Prom Night is a Canadian slasher media franchise consisting of five feature films, the first four of which are centered around events at the fictional Hamilton High School. The first film, Prom Night (1980), is a slasher film directed by Paul Lynch and produced by Peter R. Simpson, focusing on teenagers being stalked and murdered by a masked killer at their prom. The film was a box-office success, grossing nearly $15 million. The following sequel, Hello Mary Lou: Prom Night II (1987), was envisioned as a standalone film, but producer Simpson and his company, Simcom, refitted it as a sequel to the original Prom Night.
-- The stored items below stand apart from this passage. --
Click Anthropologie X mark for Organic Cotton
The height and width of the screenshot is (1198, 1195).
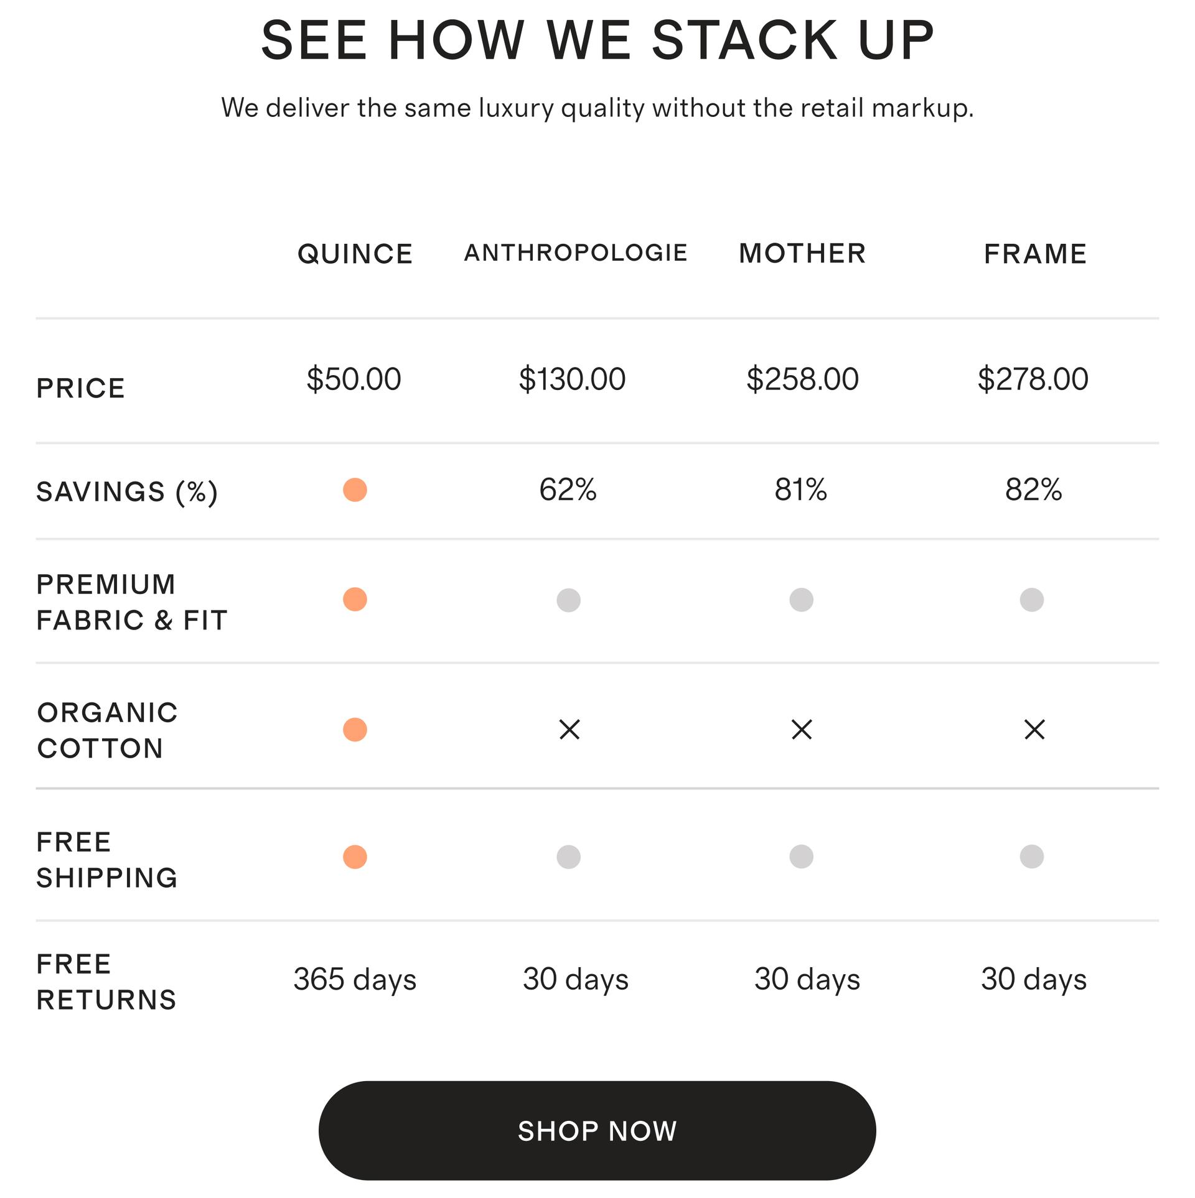(x=569, y=730)
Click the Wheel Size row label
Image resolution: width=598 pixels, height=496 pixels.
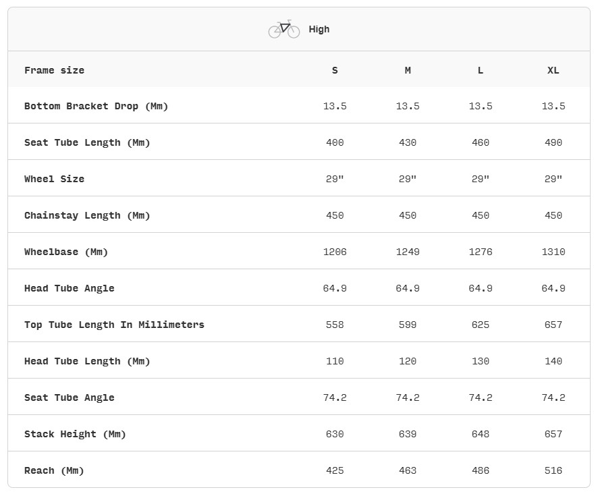[55, 180]
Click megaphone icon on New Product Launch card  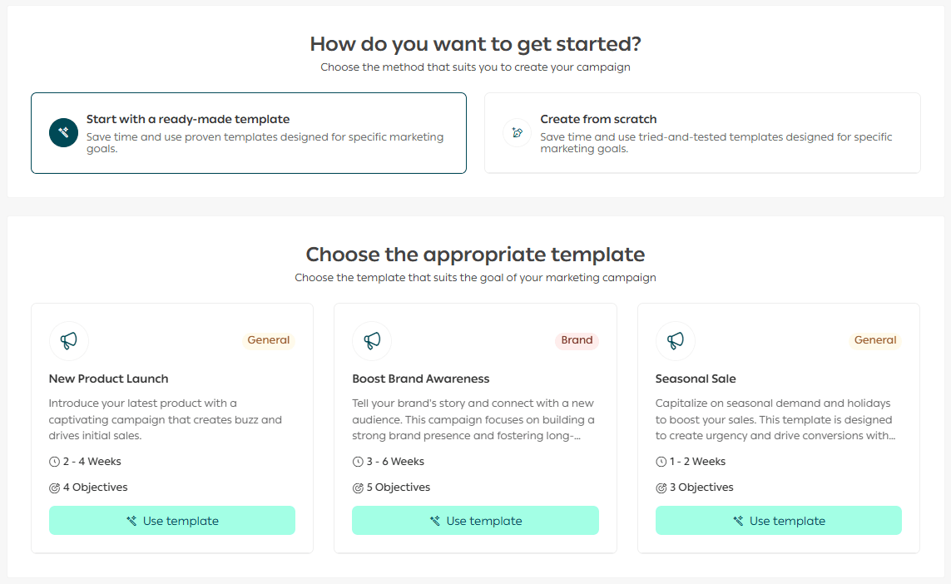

Hello Mary Lou: Prom Night II, a supernatural-themed slasher film, introduced the character of Mary Lou Maloney, a vengeful young woman who died on her prom night in 1957; its only connection to the first film was that both films take place in the same high school.

In 1990, a second sequel featuring Mary Lou Maloney, Prom Night III: The Last Kiss, was released. The fourth film, Prom Night IV: Deliver Us from Evil (1991), featured an entirely new plot, following a group of teenagers tormented by a possessed Catholic priest on their prom night. In 2008, Screen Gems released a reboot mainly based on the original film, also titled Prom Night.

==Films==

| Film | Release date | Director | Screenplay | Producer(s) | Distributor |
Original films
| Prom Night | July 18, 1980 | Paul Lynch | William Gray | Peter R. Simpson | Embassy Pictures |
| Hello Mary Lou: Prom Night II | October 16, 1987 | Bruce Pittman | Ron Oliver | The Samuel Goldwyn Company |
| Prom Night III: The Last Kiss | March 13, 1990 | Ron Oliver |  | Ilana Frank, Roy Sager | Norstar Releasing |
| Prom Night IV: Deliver Us from Evil | December 1991 (limited)/May 13, 1992 | Clay Borris | Richard Beattie | Roy Sager |
Reboot film
| Prom Night | April 11, 2008 | Nelson McCormick | J. S. Cardone | Neal H. Moritz, Toby Jaffe | Screen Gems |

===Prom Night (1980)===
In the original Prom Night, a group of children–Wendy, Jude, Kelly, and Nick—inadvertently kill a young girl named Robin during a game. They make a vow of silence, and a sex offender is ultimately blamed for her death. Six years later, Robin's elder sister, Kim (Jamie Lee Curtis) and her fraternal twin brother, Alex, are planning to attend her senior prom at Hamilton High School. The prom falls on the sixth anniversary of Robin's death. Kim's father, the school principal (Leslie Nielsen) grows frightened when the sex offender escapes from a psychiatric facility the day before the school prom. Wendy, Jude, Kelly, and Nick receive obscene phone calls the day of the prom, and Jude, Kelly, and Wendy are dispatched in various violent manners during the dance by a killer dressed in a ski mask. Meanwhile, Kim and Nick are crowned prom queen and king. While waiting backstage before the reveal, Lou, a bully, takes Nick's crown from him. The killer, mistaking Lou for Nick, decapitates him, and his head rolls across the stage. A panic ensues among the promgoers, and Nick and Kim battle with the killer on the dance floor. Kim hits him in the side of the head with the blunt edge of the axe, and the killer stumbles outside. Kim follows him, unmasking him as he collapses outside, only to see that it is her brother, Alex—Alex had witnessed Robin's death, and sought vengeance against those responsible. Alex dies in her arms.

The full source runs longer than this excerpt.